With a 12% share price fall, it means that in the space of 72 hours, tens of billions in market capitalization went down the tubes. Not to worry, because Exxon is poised in its fundamentals to bounce right back: the underpinnings are there, and so also are the robust prospects, a lot of which is vested in Guyana’s rich oilfields. Steve Coll, author of “Private Empire, ExxonMobil and American Power” made the point that Exxon has 25% of its production coming from Guyana, which gives this country a tremendous amount of leverage. Most inexplicably, definitely regrettably, this massive leverage is what the PPP Government, sitting in the driver’s seat, yields to Exxon without so much as a crumb for it, even the pretense of a fight for it. How does Vice President Jagdeo sleep, live with himself? To what extent does this strip the Attorney General of Guyana, Anil Nandlall, of his learning, his dignity, his standing?

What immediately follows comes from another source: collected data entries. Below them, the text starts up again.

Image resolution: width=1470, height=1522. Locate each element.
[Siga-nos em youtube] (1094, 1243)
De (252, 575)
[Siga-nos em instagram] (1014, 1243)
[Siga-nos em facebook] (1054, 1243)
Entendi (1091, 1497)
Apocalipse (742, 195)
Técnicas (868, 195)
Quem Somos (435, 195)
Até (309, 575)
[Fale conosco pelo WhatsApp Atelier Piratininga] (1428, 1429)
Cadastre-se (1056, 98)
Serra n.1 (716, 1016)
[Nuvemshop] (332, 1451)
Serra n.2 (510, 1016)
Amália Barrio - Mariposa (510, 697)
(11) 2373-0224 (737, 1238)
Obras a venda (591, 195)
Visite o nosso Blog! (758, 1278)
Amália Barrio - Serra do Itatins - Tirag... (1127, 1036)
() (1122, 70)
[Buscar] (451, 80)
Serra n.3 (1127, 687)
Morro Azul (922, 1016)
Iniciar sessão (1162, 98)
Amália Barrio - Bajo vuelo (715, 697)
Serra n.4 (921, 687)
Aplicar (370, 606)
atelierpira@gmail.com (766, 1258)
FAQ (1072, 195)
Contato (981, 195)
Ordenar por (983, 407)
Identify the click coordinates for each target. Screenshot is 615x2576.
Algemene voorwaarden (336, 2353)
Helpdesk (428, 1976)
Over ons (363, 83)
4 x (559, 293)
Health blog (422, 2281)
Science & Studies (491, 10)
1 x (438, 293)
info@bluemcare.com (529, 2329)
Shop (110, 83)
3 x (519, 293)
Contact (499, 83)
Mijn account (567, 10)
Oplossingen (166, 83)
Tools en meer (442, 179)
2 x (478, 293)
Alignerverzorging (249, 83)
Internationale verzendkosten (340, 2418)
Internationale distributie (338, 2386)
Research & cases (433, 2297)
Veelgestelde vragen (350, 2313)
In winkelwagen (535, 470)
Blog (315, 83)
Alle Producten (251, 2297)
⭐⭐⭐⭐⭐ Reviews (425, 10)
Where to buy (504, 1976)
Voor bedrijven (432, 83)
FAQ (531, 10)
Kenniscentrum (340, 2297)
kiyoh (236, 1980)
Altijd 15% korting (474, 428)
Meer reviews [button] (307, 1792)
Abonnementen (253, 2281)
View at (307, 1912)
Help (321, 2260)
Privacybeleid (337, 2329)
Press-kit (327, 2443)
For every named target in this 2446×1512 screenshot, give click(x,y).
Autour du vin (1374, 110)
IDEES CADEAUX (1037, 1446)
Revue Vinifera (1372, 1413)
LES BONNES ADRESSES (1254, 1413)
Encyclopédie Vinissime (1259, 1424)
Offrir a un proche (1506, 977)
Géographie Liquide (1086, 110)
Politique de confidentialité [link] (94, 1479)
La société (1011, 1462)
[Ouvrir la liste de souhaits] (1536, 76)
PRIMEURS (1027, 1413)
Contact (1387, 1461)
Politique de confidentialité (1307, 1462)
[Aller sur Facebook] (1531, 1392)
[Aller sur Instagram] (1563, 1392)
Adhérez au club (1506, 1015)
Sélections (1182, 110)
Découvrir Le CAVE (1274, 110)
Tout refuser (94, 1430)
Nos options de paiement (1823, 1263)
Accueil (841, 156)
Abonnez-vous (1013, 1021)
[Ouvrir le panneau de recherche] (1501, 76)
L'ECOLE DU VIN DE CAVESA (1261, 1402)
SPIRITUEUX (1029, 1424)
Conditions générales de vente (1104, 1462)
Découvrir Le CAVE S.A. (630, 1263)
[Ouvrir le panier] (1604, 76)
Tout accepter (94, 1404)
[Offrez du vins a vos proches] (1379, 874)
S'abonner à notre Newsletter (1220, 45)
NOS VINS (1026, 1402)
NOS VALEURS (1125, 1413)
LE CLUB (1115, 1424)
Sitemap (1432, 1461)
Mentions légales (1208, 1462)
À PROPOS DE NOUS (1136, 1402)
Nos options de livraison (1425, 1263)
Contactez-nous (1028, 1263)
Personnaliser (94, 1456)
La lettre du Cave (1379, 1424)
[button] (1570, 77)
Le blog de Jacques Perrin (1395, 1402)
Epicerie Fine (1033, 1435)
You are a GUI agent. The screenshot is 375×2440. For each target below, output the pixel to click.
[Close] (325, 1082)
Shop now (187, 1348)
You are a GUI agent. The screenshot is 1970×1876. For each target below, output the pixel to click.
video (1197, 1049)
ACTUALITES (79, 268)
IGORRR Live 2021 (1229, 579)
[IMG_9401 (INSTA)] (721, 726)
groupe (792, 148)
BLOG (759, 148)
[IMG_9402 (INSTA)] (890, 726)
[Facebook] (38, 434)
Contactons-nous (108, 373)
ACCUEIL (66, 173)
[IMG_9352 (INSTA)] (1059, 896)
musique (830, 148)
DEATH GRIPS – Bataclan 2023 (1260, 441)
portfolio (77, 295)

Meanwhile, the shareholders of Exxon have paid note, and how. What was once the sure thing of Guyana, has now become a place of some uncertainty. Risks and probabilities, and the costs of covering those risks to a reasonable level. Finally, somebody (five of them in fact: Messrs. Collins, Whyte, Janki, Jairam, and Kissoon) have made the people at Exxon and their shareholders pause in their counting the fabulous eggs coming out of the Guyanese oil hatcheries, and arrive to a startling place. There are human beings over there in Guyana, and not just oil. Those flesh and blood people are concerned, more than apprehensive, about the devastations that could emerge out of a life changing oil spill, since they could lose thrice, and by irrecoverable margins. First, there would be the costs associated with internal damage to Guyana, which could be insurmountable by themselves. Second, the spread from a severe spill could reach into the region, which has its own liabilities, another unending instance of cringing. And third, the unhappy result would be that all the oil money that should have, could have, come to Guyana goes up in a puff of smoke.
So, in the runaway excitements about Guyana and its oil wealth-high quality and cheap-there is now that ‘but’ planted in the minds of the people, who were only too delighted to count their dividends, add up their profits, and cheer their shareholders. There is that one new thought now swirling in the canyons of Wall Street and the high corporate offices of State Street and Blackrock, and it is this: what are those Guyanese people going to coming up with next? It is what worries, sends scuttling.